Impactions and ectopic growths: A surprising large number of impactions and ectopic growths have been reported. This occurs when the teeth do not follow the normal path of eruption (ectopic growth) or when they fail to erupt (impaction). OI patients in permanent dentition often have unerupted first and second molars, a condition which is rare in the general population. These abnormalities have no relation to the existence of DI.

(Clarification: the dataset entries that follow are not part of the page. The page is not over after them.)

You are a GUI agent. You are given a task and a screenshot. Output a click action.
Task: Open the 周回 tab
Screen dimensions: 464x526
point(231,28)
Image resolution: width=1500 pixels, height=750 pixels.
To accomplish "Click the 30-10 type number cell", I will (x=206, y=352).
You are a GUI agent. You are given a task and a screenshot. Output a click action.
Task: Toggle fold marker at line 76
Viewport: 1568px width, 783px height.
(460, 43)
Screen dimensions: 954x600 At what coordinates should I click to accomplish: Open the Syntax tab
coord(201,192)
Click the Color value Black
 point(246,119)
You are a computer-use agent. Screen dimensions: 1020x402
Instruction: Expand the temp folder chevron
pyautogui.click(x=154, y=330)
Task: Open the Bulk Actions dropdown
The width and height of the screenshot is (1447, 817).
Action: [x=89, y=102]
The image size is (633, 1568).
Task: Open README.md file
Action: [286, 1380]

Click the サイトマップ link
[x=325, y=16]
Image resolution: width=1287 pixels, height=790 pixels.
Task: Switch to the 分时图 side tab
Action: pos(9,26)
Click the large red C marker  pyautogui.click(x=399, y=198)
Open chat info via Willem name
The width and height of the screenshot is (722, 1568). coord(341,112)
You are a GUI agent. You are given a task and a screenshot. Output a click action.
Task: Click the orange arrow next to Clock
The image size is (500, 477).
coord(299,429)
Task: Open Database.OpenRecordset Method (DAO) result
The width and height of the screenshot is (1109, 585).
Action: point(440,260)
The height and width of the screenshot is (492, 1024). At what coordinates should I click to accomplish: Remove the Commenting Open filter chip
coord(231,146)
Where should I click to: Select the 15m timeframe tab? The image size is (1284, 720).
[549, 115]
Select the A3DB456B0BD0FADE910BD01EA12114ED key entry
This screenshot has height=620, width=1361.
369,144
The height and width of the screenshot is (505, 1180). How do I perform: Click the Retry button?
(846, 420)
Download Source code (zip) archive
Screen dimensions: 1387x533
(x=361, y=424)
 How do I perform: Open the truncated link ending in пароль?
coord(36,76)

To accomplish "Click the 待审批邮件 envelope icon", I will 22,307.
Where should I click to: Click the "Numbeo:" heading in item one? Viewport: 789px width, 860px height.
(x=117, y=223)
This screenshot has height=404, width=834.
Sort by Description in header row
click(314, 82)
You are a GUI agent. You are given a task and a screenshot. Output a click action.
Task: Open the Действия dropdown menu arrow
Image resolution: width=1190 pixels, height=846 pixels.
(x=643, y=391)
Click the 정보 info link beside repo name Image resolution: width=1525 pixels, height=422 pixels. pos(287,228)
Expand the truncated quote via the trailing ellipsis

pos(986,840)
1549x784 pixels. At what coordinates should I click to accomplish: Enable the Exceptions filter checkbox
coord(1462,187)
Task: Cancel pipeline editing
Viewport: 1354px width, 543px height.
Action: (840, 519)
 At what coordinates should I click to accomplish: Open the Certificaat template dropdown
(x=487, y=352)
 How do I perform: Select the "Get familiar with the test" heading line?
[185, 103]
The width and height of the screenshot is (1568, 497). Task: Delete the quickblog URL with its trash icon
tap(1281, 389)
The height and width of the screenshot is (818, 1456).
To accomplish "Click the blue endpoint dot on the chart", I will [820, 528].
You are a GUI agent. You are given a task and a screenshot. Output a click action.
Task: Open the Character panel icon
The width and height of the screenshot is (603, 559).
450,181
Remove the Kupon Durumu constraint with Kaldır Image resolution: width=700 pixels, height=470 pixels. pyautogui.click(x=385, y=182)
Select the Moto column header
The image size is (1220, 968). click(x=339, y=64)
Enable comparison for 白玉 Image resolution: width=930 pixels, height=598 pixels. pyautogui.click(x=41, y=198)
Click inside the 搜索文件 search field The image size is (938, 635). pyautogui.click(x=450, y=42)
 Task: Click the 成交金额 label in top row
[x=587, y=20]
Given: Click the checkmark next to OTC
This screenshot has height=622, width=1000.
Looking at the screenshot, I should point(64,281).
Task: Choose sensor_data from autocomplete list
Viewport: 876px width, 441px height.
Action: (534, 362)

Dental findings: DI represents the disturbance in tooth formation associated with OI, and is one of the most significant clinical patterns of OI. It can be the only bone abnormality. Therefore, clinical and radiological evaluations of a dentition may be the only affirmative component in the diagnosis of a questionable case of OI. The DI teeth are affected in their colour, shape, wear and dentinal tissue. The primary dentition is always more affected than the permanent dentition.
- Colour. The colour can be grayish (opalescent) to yellow-brown, and usually intensifies with age. It can become cosmetically questionable. The lower incisors are always more affected. The discolorations are intrinsic, which means they come from within the teeth, and cannot be easily whitened even though some success has been obtained.
- Shape. Radiographically the teeth show bulbous crowns with a constriction at the coronal-radicular junction. The roots are shorter and more slender than normal. The pulpal spaces are narrow or obliterated, and longitudinal observations on radiographs show that the obliteration is progressive.
-Attrition and fractures. All authors have observed the attrition sustained by DI teeth. Fractures en masse are also reported. Both are more severe with yellow-brown discoloured teeth than with opalescent gray ones, and the primary dentition is more severely affected than the permanent.
-Dentinal tissue. Light and scanning electron microscopy (SEM) has been used to examine the dental tissue to determine why DI teeth tend to fracture spontaneously at the level of the enamel or at the level of the crown. A lack of normal scalloping at the interface of the enamel and the dentin has been identified as being responsible for the enamel attrition because it could not provide the mechanical bonding between the two tissues. Therefore, even if the enamel of the teeth with DI is normal anatomically, it may not attach normally to the dentin. Others have found normal scalloping. But even with normal scalloping, the DI teeth tend to fracture en masse through the crown, caused possibly by abnormal dentin. This abnormality in the appearance and organizational pattern of collagen fibers resembles those in the skin of patients with generalized connective tissue disease. Interestingly, it has been recently discovered through SEM and amino-acid analysis, that the dentin of OI patients who had no clinical or radiographic signs of DI in their teeth, may still have clearly-defined microscopic abnormalities. Clearly further research is needed.

Recommendations:

Patients with OI and opalescent teeth should be evaluated as soon as the deciduous teeth erupt. Each case presenting a malocclusion should be considered in consultation with all the health professionals involved in the treatment of that particular patient. Only then can the best treatment for each individual be designed and carried out.

When a child with DI shows a tendency to sustain dental fractures, dental treatment to help prevent such accidents is available, such as ready-made crowns for the primary dentition and tooth-coloured crowns for the permanent dentition. Unaesthetic colours and defects can be masked by veneers, which can cover the labial surfaces of the affected teeth. Porcelaine fused to metal crowns may cover and protect fragile or unaesthetic teeth or replace missing teeth.

There is a need for clear guide lines for the dental management of OI individuals.

Reference: Proceedings of the 7th International Conference on Osteogenesis Imperfecta. Montreal, Canada, 1999.